ThinkPad Edge E220s and E420s
The ThinkPads are known to some of the most sturdy and relliable notebooks available for sale to the general public , but it also comes with a slightly unfavourable perception in that Lenovo focused too much on stability and neglected the finer points of consumer preferences such as visual appeal. Fortunately, users no longer have to cringe about having to deal with ugly laptops now that Lenovo has announced the new ThinkPad Edge E220s and E420s notebooks
Strikingly thin and light, the E220s measures less than one inch thick and weighs less than 3.5 pounds for excellent portability, while the slightly larger E420s starts at just one inch thick and weighs four pounds. Both laptops feature metal accents that frame the black, soft-matte exterior, complementing the infinity screen inside for a TV-like appearance. To power both data-crunching, multitasking business activities and fun, personal entertainment, the E220s and E420s offer choices of upcoming Intel Core i3, i5 and i7 processors. And to top off the package, both notebooks sport Dolby certified audio and enhanced video conferencing technologies, which makes it an ideal notebook for both work and play.
If dual-booting between Android and Windows 7 on a notebook PC sounds like the kind of thing you enjoy doing on the weekends, your search for the perfect device has reached an end. This because Lenovo has just announced its new hybrid PC, the Lenovo IdeaPad U1 hybrid with LePad, which is capable of performing the aforementioned task.
According to Lenovo, the IdeaPad U1 hybrid with LePad is a unique two-in-one mobile device which offers users the best of both worlds when it comes to operating systems. When the LePad is docked with the IdeaPad U1, the U1 assumes control over the paired devices and loads up Windows 7 while outputting the display information to the LePad’s screen. Should the need for a more mobile computing experience surface, the LePad can be disconnected from the U1, where the Snapdragon-powered device will automatically switch over to the Android 2.2 operating system, where it can then be used as a slate PC.
Lenovo ThinkPad X120e
Those who prefer to stay with a more familiar device need not find themselves left out of Lenovo’s product launch frenzy. This is because the OEM has announced a the introduction of a new ThinkPad under the X100 series, which means that it sports the same design as the X100e which many people have come to appreciate.

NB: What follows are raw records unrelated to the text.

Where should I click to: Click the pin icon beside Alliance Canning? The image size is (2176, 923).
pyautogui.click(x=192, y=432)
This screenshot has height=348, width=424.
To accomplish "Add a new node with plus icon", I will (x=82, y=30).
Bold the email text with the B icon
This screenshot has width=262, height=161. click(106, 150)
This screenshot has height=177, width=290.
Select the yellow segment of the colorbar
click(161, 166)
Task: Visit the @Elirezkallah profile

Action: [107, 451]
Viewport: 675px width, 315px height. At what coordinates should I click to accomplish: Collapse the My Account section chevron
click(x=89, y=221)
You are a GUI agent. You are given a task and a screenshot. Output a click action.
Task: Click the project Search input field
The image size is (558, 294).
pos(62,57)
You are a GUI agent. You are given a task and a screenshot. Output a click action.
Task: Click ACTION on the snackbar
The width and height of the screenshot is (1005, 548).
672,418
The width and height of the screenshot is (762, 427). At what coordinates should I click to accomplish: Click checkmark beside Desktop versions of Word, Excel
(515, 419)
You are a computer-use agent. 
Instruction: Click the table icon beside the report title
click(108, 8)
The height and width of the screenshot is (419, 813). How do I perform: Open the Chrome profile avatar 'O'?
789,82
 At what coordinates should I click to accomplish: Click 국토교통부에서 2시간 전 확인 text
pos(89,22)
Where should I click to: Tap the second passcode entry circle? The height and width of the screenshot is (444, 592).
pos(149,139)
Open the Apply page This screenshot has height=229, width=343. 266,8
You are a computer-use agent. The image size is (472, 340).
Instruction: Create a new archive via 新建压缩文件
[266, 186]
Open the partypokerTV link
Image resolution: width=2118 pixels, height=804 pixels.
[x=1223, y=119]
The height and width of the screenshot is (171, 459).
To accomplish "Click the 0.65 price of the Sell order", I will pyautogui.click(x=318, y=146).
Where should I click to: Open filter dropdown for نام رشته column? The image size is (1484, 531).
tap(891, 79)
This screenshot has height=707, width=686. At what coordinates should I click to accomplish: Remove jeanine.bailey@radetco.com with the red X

Meant to be introduced as an update to the X100e, the X120e does not stray too far from the original in that it makes use of an AMD processor instead of the Intel Atoms found in most netbooks today. However, unlike the X100e which made use of an Athlon Neo processor, the X120e features AMD’s new Fusion APUs, which combine both the processor and GPU into the same die. The new APU reportedly grants the X120e up to 65% faster graphics performance and 30% longer battery life, making it ideal for users who need a netbook that packs more power than the current batch on netbooks powered by Atom processors.